As the answer, set down the lines below from the one containing "IPTV (22, 2303)" through the one containing "VoiceWaves Issue #4", exactly and inclusively, and no others.
++++ Supplied data
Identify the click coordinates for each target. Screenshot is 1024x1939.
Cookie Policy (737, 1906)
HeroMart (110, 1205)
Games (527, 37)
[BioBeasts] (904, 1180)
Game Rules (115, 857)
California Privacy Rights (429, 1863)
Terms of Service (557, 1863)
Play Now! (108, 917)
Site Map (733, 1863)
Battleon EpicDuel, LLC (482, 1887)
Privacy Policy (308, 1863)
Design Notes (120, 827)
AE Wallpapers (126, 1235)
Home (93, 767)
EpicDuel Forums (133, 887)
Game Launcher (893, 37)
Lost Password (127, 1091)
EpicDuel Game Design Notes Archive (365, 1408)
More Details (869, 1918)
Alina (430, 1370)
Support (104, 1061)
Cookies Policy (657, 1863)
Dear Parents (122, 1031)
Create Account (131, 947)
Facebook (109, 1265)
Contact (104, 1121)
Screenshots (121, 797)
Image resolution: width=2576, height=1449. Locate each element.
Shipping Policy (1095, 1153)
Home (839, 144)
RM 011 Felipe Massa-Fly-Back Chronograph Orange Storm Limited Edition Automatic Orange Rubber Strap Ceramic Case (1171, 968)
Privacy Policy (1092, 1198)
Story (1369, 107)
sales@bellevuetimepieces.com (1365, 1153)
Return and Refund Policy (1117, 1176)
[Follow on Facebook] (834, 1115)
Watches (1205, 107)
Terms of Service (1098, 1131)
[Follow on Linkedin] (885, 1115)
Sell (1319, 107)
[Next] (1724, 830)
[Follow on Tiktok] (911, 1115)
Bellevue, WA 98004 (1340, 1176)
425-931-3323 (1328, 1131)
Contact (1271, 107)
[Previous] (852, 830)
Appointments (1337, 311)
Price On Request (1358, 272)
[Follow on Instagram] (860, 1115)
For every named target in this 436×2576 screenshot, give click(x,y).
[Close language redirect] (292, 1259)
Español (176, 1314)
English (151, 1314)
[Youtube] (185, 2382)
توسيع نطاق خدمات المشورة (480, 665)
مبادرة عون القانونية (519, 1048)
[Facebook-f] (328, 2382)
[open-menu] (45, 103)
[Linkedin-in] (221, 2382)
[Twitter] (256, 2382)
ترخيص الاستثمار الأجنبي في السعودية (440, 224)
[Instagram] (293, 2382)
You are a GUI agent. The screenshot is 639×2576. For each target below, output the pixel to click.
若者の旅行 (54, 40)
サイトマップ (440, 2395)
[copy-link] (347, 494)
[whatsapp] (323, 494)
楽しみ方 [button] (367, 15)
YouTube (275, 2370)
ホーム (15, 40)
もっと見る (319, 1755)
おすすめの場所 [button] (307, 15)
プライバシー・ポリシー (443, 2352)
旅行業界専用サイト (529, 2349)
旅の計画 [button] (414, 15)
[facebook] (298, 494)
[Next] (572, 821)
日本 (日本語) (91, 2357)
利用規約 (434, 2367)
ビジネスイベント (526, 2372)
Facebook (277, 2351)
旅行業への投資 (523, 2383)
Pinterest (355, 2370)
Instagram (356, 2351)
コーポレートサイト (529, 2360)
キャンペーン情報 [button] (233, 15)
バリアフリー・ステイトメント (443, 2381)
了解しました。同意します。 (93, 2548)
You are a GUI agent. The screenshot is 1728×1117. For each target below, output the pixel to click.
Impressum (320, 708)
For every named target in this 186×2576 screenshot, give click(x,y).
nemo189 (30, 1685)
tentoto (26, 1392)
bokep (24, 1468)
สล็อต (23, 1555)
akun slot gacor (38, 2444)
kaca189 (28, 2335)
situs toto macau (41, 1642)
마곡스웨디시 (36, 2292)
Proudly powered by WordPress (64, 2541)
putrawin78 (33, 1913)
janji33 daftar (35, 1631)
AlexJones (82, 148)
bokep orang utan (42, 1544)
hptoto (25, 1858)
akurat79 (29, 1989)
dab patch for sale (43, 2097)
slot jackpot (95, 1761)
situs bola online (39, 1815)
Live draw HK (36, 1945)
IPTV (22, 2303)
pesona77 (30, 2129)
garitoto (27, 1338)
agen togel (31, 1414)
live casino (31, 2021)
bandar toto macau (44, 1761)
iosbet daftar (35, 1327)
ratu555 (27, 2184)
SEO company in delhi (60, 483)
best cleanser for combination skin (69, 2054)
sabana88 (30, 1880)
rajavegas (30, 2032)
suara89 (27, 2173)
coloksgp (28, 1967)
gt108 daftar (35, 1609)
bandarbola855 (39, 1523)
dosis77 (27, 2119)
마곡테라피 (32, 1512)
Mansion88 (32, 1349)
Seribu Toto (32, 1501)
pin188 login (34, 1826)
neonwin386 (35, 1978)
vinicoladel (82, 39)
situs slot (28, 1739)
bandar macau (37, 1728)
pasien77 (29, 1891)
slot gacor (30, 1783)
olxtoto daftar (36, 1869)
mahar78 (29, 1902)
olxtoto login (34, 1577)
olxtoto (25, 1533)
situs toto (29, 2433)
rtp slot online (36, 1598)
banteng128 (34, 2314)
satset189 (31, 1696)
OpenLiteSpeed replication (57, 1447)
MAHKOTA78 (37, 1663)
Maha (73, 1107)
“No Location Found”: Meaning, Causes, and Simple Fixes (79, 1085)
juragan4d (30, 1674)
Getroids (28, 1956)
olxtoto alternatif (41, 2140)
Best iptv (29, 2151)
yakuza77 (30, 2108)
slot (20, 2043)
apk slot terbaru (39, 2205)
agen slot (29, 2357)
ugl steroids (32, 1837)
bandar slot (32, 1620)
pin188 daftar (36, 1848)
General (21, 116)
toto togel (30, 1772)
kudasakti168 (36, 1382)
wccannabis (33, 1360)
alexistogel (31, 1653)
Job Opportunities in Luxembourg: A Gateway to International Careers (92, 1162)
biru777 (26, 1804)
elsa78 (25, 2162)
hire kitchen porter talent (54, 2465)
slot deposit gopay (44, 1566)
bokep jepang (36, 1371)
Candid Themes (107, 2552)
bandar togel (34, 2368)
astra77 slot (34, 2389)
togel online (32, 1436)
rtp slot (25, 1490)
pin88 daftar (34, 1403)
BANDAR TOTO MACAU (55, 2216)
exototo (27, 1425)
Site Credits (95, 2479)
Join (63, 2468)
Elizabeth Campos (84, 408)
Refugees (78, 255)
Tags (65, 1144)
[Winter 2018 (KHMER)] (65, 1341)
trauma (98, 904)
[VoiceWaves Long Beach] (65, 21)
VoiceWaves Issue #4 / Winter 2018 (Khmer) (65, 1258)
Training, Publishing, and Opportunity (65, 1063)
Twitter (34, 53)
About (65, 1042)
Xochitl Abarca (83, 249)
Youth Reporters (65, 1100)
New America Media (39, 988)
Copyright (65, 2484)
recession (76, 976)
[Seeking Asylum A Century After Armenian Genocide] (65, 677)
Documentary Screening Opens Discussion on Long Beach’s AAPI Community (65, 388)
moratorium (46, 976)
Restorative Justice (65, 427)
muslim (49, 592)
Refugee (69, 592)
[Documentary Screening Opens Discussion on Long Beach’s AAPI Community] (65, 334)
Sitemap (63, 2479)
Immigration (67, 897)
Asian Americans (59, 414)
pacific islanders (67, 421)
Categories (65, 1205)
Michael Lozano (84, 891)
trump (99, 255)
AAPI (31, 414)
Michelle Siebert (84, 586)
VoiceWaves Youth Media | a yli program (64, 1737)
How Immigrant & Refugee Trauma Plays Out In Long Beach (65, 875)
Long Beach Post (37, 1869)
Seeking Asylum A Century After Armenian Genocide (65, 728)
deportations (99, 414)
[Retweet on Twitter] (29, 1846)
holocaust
++++++++
Answer area:
IPTV (22, 2303)
pesona77 (30, 2129)
garitoto (27, 1338)
agen togel (31, 1414)
live casino (31, 2021)
bandar toto macau (44, 1761)
iosbet daftar (35, 1327)
ratu555 (27, 2184)
SEO company in delhi (60, 483)
best cleanser for combination skin (69, 2054)
sabana88 (30, 1880)
rajavegas (30, 2032)
suara89 (27, 2173)
coloksgp (28, 1967)
gt108 daftar (35, 1609)
bandarbola855 (39, 1523)
dosis77 (27, 2119)
마곡테라피 (32, 1512)
Mansion88 (32, 1349)
Seribu Toto (32, 1501)
pin188 login (34, 1826)
neonwin386 (35, 1978)
vinicoladel (82, 39)
situs slot (28, 1739)
bandar macau (37, 1728)
pasien77 (29, 1891)
slot gacor (30, 1783)
olxtoto daftar (36, 1869)
mahar78 (29, 1902)
olxtoto login (34, 1577)
olxtoto (25, 1533)
situs toto (29, 2433)
rtp slot online (36, 1598)
banteng128 (34, 2314)
satset189 (31, 1696)
OpenLiteSpeed replication (57, 1447)
MAHKOTA78 (37, 1663)
Maha (73, 1107)
“No Location Found”: Meaning, Causes, and Simple Fixes (79, 1085)
juragan4d (30, 1674)
Getroids (28, 1956)
olxtoto alternatif (41, 2140)
Best iptv (29, 2151)
yakuza77 (30, 2108)
slot (20, 2043)
apk slot terbaru (39, 2205)
agen slot (29, 2357)
ugl steroids (32, 1837)
bandar slot (32, 1620)
pin188 daftar (36, 1848)
General (21, 116)
toto togel (30, 1772)
kudasakti168 (36, 1382)
wccannabis (33, 1360)
alexistogel (31, 1653)
Job Opportunities in Luxembourg: A Gateway to International Careers (92, 1162)
biru777 (26, 1804)
elsa78 (25, 2162)
hire kitchen porter talent (54, 2465)
slot deposit gopay (44, 1566)
bokep jepang (36, 1371)
Candid Themes (107, 2552)
bandar togel (34, 2368)
astra77 slot (34, 2389)
togel online (32, 1436)
rtp slot (25, 1490)
pin88 daftar (34, 1403)
BANDAR TOTO MACAU (55, 2216)
exototo (27, 1425)
Site Credits (95, 2479)
Join (63, 2468)
Elizabeth Campos (84, 408)
Refugees (78, 255)
Tags (65, 1144)
[Winter 2018 (KHMER)] (65, 1341)
trauma (98, 904)
[VoiceWaves Long Beach] (65, 21)
VoiceWaves Issue #4 / Winter 2018 (Khmer) (65, 1258)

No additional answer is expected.